Work order.
If a line comes after the one containing "1280x837 pixels.", leave it out; copy every line before it, and that line too, exactly as written, starting from the first line of the entries.
········
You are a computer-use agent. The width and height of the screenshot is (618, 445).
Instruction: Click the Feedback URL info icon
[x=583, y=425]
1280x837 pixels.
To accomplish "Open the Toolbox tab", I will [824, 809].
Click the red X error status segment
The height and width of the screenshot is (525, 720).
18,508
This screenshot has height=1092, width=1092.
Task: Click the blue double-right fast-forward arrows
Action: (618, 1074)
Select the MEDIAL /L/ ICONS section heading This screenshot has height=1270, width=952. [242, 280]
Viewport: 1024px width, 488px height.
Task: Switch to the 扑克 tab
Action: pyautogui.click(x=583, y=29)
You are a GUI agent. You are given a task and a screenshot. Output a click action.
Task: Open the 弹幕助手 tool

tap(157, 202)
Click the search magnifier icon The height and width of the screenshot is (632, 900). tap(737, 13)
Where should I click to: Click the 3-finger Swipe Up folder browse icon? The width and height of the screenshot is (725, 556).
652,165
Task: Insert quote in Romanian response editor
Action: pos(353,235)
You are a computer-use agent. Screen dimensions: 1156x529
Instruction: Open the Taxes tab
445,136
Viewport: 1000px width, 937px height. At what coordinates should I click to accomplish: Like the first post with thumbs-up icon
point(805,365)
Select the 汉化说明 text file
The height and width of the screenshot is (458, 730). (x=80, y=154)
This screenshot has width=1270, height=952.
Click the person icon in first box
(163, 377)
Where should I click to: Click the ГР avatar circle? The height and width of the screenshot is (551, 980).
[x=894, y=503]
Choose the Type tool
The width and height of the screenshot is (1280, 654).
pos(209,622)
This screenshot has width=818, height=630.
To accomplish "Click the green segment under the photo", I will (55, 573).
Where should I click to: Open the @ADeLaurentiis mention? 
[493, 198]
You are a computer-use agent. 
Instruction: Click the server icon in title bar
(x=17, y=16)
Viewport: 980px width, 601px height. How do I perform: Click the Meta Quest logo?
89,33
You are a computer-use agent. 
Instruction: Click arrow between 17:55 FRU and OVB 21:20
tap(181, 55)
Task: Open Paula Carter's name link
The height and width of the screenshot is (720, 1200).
········
Exercise solution.
You are a computer-use agent. The width and height of the screenshot is (618, 445).
Instruction: Click the Feedback URL info icon
[x=583, y=425]
1280x837 pixels.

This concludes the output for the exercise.